I was four months pregnant with our second child and I moved the quickest I would probably move for some time as I screamed and jumped from my bed.  At the time I thought either a bat or a mouse had joined my husband and I in slumber but my husband confirmed that it was not a bat (my biggest phobia, more on "the night of the bats" later) because it clawed his back as it ran across him, how delightful.  I crossed the hallway to check that our son's room was critter free and shut the door to keep it that way, amazed he had slept through my screaming and thrashing about.  As I crossed the hallway with my blurry vision and no glasses, I saw a "HUGE mouse" scurry down the hallway.  My husband headed to the great room and turned on the lights and revealed a weasel scampering about our kitchen.  

Needless, to say a flurry of activity occurred to rid our house of the resident rodent, this included but is not limited to ripping the washer from its perch (releasing a large amount of dust), cutting a hole in a false wall , ripping up decking, pulling insulation from unfinished basement walls before the hunt was complete.  My husband was a champ and took good care of his jumpy pregnant wife during this early morning ordeal. 

Once the critter removal was complete, I asked my husband, "How the (insert expletive here) did a weasel get into our house?  This thing should be sealed up tighter than Fort Know [being that is was built just 2 years prior]."  Sheepishly, my husband confessed that a window in the basement has not been fully trimmed in allowing for a small gap between the window and the insulation that the weasel was able to chew its way into our home.  As my husband headed to the basement for some early morning trim work he smiled at me and said, "Happy Mother's Day, how many moms can say they got a weasel?" as he chuckled and walked away, leaving me wishing for a different gift.
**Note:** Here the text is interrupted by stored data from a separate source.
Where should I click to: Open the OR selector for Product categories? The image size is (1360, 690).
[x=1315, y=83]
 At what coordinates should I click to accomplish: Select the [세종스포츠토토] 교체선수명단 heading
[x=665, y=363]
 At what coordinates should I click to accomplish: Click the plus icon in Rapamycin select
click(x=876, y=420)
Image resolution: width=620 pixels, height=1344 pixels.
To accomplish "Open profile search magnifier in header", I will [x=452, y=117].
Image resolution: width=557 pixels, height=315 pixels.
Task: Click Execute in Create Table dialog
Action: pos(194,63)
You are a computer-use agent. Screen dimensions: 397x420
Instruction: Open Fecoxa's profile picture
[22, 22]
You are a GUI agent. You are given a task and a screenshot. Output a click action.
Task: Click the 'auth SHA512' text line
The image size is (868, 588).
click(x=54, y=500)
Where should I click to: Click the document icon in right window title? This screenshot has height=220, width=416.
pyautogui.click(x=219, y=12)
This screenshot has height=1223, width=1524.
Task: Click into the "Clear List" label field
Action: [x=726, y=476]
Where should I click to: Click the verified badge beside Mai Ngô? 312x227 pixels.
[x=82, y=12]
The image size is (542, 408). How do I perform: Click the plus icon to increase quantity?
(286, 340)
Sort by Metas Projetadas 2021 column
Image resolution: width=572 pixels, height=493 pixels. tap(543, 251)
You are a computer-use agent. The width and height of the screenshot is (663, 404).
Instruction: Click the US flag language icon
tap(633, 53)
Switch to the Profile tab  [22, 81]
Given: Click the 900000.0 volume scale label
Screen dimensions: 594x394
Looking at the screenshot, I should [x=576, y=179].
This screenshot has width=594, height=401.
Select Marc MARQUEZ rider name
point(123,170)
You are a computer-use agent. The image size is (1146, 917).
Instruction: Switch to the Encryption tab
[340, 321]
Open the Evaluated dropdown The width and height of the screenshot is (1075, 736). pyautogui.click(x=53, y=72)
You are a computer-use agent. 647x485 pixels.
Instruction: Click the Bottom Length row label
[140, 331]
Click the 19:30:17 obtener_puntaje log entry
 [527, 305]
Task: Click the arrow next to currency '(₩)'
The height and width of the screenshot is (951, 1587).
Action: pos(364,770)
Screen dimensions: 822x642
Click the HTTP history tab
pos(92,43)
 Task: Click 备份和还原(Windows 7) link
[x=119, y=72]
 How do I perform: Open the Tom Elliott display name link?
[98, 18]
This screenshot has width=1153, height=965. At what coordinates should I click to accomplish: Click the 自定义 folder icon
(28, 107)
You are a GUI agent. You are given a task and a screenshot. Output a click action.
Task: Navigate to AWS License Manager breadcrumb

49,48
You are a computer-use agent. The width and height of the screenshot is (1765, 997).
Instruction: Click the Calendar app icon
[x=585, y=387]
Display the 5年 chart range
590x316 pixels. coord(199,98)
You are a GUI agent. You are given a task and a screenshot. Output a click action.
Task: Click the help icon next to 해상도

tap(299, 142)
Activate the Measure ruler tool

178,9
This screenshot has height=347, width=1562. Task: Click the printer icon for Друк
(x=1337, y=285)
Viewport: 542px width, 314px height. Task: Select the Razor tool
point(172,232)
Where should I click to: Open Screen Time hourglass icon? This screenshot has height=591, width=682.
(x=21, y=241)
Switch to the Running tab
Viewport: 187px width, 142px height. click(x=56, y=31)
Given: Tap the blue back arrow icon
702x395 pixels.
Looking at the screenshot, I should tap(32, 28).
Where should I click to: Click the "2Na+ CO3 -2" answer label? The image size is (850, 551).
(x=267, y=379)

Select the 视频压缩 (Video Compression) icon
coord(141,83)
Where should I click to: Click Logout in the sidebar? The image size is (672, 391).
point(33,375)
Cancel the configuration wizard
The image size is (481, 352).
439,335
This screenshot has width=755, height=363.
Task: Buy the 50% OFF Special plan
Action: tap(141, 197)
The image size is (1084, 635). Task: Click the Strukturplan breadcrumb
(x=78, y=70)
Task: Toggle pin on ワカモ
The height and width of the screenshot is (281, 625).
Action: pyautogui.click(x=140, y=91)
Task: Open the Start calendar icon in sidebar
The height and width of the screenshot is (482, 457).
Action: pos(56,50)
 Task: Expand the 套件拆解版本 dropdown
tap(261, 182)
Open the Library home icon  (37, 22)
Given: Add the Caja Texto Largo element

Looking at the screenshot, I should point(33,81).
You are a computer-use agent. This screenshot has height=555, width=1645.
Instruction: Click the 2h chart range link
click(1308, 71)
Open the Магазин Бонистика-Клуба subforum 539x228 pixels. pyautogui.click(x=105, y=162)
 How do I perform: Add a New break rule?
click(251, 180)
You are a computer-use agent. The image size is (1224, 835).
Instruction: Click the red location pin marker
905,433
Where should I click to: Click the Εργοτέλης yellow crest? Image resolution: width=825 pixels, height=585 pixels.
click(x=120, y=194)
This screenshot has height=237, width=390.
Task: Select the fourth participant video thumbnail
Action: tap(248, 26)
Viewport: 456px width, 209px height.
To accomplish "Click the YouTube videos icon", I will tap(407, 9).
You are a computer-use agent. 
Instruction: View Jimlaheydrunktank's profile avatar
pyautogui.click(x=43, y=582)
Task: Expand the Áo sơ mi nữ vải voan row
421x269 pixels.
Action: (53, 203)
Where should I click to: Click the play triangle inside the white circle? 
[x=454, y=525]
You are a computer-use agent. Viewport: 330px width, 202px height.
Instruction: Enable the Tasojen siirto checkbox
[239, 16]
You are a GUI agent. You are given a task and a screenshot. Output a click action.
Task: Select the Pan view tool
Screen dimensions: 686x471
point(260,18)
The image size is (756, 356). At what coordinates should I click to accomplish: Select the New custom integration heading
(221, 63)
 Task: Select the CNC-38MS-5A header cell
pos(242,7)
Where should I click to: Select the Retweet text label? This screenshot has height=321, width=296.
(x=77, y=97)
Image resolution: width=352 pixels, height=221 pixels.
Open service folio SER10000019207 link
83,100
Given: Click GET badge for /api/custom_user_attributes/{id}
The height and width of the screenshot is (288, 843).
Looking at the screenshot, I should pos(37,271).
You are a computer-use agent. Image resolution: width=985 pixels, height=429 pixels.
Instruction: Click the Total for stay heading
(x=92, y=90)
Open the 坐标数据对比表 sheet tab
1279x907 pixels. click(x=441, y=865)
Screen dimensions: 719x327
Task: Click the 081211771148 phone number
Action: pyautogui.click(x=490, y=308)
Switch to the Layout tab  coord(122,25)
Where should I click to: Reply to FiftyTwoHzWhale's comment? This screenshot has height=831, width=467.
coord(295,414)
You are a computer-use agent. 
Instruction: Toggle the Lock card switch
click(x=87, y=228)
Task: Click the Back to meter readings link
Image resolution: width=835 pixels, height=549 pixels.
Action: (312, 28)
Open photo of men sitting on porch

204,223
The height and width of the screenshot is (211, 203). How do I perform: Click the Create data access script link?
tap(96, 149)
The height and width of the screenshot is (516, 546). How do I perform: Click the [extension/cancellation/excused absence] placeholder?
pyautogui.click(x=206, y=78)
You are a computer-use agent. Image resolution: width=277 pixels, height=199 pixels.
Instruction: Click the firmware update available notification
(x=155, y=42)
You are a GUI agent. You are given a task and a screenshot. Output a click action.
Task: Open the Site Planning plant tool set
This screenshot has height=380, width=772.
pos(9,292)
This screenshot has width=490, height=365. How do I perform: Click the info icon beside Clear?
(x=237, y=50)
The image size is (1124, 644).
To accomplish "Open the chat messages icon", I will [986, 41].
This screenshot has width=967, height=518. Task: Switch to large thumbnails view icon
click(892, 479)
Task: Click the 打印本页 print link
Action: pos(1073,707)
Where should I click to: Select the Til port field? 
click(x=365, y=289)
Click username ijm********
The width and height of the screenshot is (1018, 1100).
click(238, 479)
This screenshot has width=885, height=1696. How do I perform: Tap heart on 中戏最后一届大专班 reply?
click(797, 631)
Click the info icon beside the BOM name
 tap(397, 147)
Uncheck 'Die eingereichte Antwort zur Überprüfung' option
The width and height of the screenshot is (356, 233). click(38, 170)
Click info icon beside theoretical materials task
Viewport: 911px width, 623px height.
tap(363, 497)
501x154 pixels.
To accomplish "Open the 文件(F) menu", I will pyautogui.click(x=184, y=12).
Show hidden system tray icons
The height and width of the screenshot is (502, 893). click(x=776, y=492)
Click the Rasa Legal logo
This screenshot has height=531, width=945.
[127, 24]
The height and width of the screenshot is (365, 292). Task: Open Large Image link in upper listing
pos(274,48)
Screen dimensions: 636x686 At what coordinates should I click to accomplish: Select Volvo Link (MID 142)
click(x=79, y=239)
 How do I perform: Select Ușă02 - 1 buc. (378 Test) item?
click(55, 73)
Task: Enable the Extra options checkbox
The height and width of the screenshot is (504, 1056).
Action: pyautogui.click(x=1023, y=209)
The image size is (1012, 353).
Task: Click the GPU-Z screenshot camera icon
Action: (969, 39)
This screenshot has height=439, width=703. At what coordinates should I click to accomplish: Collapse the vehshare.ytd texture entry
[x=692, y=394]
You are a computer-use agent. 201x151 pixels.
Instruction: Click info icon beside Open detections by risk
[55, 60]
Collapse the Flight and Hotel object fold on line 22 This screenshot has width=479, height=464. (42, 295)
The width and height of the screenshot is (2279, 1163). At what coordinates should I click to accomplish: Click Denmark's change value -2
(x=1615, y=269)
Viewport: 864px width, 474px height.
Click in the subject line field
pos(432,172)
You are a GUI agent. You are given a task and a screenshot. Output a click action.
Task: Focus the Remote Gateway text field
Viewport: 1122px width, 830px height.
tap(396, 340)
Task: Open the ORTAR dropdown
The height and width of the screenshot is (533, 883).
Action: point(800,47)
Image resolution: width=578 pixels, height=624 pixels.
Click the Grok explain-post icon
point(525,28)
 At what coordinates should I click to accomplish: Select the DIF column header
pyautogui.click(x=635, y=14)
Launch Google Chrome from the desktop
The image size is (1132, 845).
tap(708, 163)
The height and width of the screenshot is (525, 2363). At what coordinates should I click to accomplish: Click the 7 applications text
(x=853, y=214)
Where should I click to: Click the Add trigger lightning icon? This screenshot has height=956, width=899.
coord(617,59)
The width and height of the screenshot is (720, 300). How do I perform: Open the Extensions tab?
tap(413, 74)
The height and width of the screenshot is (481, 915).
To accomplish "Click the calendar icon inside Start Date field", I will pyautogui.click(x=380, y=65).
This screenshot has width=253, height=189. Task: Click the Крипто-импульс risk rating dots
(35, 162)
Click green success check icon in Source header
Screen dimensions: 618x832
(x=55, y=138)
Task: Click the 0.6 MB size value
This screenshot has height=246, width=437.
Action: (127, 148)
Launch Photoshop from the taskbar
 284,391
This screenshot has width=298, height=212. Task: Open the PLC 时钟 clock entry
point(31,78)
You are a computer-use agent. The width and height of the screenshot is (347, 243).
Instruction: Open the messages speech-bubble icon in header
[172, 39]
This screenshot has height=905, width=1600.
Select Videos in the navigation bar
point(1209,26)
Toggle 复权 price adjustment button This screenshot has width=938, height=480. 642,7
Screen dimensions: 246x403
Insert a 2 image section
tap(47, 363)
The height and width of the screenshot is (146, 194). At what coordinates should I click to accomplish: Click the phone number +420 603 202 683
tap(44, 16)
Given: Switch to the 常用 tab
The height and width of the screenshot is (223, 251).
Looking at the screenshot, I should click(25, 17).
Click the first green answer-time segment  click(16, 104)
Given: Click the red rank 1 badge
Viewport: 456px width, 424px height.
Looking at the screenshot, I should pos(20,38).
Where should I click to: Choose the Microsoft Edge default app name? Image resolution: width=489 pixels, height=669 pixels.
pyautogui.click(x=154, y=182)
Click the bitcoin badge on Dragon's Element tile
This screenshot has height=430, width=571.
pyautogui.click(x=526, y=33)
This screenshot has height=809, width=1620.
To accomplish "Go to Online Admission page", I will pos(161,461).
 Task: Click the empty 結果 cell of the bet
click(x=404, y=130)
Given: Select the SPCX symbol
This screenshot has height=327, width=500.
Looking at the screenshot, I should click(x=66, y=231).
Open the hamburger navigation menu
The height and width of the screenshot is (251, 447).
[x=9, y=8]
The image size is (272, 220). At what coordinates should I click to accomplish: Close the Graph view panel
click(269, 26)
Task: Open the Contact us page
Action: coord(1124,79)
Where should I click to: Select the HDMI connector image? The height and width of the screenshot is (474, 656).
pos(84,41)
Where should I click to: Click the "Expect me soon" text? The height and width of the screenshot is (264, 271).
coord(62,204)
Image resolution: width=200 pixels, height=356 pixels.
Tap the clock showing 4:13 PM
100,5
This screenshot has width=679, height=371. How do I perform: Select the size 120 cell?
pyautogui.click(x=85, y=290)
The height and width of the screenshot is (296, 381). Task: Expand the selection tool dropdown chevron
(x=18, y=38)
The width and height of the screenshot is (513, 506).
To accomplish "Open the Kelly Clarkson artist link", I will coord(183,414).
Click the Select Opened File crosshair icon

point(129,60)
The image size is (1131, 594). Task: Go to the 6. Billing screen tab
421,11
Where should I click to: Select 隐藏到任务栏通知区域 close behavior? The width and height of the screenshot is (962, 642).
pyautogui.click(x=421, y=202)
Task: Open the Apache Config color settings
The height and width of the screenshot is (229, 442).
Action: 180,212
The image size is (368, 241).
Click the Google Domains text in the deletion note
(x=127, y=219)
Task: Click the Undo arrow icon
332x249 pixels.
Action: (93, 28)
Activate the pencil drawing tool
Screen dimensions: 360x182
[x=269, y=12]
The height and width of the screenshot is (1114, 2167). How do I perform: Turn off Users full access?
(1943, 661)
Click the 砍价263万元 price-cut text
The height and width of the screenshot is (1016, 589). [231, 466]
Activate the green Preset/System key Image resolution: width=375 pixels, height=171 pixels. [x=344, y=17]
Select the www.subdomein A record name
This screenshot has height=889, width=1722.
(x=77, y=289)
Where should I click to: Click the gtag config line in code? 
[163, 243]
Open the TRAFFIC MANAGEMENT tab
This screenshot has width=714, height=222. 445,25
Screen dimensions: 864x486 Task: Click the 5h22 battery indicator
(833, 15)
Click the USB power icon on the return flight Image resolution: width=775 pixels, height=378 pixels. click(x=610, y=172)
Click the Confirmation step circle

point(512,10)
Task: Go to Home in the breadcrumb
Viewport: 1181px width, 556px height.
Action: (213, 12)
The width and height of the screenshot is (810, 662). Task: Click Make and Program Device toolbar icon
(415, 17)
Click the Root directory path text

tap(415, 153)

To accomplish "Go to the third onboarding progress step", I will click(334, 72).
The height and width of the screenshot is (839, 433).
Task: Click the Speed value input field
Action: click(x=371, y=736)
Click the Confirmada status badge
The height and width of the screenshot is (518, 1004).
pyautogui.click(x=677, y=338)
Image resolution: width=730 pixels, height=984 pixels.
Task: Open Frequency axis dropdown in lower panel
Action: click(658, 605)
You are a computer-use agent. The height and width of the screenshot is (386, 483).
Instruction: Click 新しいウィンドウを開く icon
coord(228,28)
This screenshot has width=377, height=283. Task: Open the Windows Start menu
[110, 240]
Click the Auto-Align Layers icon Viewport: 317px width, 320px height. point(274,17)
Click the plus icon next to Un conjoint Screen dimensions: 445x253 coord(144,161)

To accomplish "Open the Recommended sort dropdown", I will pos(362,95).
I hope that is a once and a lifetime experience.  Anybody itching for a great country life after that story?

on a dirt road

I was born and raised in northern rural Minnesota.  It's where I have lived, laughed, lost and loved all my life.  This blog is the beginning of my adventure and desire to write more.  I have kept a journal on and off all my life and have countless unfinished stories on floppy disks, composition notebooks, CD disks (what do you call those anyway??), long dead hard drives, flash drives...you get the point, I have wanted to be "a writer" all my life. 

A little history about me and my decision to focus on what I call my life, "a great country life."  I graduated from a small high school and attended community college followed by university as a commuter student which is not uncommon in my "neck of the woods."  I have known the man I married since I was in grade school; we have have built a home, two boys and a life together over the past 9 years on a tract of land down a dirt road near the town we grew up in.  

Growing up I did not aspire to live in my hometown all my life, but as like many people, my life plan sort of veered off path around 18.  Even though my life has not gone according to plan, it has turned out to be better.  What makes the living a rural life great and how has it shaped who I am is just a slice of what I hope to explore in this blog.